私たちの暮らしに欠かせない、あの真っ白な衛生陶器。その製造プロセスが、静かに、しかし確実に変わろうとしている。TOTOが、製品を焼き固めるための燃料に、CO2を排出しない「グリーン水素」を導入したのだ。石炭からガスへ、そして水素へ。100年以上の歴史を持つものづくりの巨人が、カーボンニュートラルという時代の要請に応えるべく、その心臓部である“窯の火”を変える。

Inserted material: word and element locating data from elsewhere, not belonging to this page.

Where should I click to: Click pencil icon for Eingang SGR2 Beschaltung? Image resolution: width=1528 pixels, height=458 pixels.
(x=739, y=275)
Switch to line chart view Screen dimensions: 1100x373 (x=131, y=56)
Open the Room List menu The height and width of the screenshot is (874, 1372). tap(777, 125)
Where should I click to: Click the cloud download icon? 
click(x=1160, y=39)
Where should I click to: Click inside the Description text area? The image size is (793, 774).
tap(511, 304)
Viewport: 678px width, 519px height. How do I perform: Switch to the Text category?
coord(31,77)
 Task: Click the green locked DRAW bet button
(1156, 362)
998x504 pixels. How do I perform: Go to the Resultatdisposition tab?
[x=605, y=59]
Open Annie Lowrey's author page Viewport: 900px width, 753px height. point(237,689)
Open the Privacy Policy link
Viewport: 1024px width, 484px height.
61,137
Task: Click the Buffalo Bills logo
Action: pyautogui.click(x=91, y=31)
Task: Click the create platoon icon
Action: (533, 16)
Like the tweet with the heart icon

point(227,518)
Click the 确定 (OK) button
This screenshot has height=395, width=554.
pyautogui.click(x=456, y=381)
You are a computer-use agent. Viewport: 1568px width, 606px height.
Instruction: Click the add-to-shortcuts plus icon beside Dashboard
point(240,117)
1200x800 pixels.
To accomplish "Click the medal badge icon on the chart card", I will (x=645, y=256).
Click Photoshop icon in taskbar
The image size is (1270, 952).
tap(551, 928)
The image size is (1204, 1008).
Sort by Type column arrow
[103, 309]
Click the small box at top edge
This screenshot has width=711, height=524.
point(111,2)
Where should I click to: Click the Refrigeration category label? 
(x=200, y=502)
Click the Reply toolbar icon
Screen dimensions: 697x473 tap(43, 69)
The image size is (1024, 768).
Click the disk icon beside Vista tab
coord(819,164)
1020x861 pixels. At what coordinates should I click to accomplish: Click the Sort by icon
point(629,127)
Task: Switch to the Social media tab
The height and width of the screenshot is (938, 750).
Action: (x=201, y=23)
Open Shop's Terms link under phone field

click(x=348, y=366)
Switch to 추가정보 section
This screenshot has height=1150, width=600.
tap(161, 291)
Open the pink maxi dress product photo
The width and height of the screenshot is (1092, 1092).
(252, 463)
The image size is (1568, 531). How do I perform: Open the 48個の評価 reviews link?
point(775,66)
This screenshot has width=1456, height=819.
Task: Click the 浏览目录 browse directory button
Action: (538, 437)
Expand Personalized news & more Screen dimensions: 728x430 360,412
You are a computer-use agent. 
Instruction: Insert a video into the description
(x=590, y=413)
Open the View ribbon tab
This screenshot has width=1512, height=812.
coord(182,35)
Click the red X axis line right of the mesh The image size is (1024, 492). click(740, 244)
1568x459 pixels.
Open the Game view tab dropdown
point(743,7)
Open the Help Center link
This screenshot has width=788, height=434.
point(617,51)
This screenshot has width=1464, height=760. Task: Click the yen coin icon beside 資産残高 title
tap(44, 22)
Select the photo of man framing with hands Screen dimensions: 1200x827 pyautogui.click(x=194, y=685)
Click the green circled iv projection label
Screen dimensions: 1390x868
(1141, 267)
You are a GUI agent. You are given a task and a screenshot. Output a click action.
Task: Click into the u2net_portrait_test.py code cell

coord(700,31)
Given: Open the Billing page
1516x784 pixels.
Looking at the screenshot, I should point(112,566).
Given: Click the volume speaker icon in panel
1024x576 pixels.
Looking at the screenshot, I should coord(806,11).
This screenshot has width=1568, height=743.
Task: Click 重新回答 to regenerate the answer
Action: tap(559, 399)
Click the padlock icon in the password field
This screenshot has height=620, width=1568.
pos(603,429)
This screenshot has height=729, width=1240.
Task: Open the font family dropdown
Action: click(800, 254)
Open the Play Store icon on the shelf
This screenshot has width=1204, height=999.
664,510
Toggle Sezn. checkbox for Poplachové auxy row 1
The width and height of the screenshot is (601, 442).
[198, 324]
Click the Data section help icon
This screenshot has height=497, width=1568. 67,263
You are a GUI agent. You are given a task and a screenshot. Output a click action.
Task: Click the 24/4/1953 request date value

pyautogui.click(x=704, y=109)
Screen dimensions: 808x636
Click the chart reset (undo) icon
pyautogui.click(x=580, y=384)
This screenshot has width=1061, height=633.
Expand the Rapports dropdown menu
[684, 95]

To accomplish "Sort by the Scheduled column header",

製造工程の“ラスボス”——CO2の75%を占める焼成工程
衛生陶器の製造において、CO2排出量の約75%を占めるのが、粘土を高温で焼き固める「焼成」工程だ。TOTOはこれまでも、燃料を石炭から天然ガスへ転換したり、断熱性能の高い最新の窯を導入したりと、この工程のCO2排出削減に挑んできた。しかし、化石燃料を使う以上、排出量をゼロにすることはできない。 そこで白羽の矢が立ったのが、次世代エネルギーの本命「水素」。燃焼時にCO2を排出しない水素を、従来の都市ガスに混ぜて燃やす「水素混焼」技術の確立に向け、2023年から検証を重ねてきた。

自社でつくる「グリーン水素」、北九州市のお墨付きも
今回の取り組みの先進性は、ただ水素を使うだけでない。その水素を、再生可能エネルギーの電力で自社製造する「グリーン水素」である点だ。TOTOサニテクノ小倉工場の敷地内に水素発生装置を設置し、水を電気分解して水素を製造。燃料の調達から製造まで、一貫してCO2排出を抑える仕組みを構築した。 このグリーン水素の製造は、北九州市から「低炭素水素認証」の第一号にも認定された。まずは水素の混焼率20%で実際の製品生産を開始し、年間140トンのCO2削減を見込む。今後は、混焼率の向上や、他の製造拠点への展開も検討していく。
外部環境に強い、しなやかな生産体制へ
この挑戦は、単なる環境対策に留まらない。国際情勢によって価格が乱高下する化石燃料への依存度を下げることは、企業の生産体制をより強靭で、しなやかなものにする。外部環境の変化に左右されにくい、持続可能なものづくりへ。 TOTOは、国際的なSBTイニシアチブから1.5℃水準の認定も受けている。経済的な価値と、社会的・環境的な価値を両輪で追求する。100年以上にわたり、日本の暮らしの“当たり前”を支えてきた企業の次なる挑戦が、今まさに始まっている。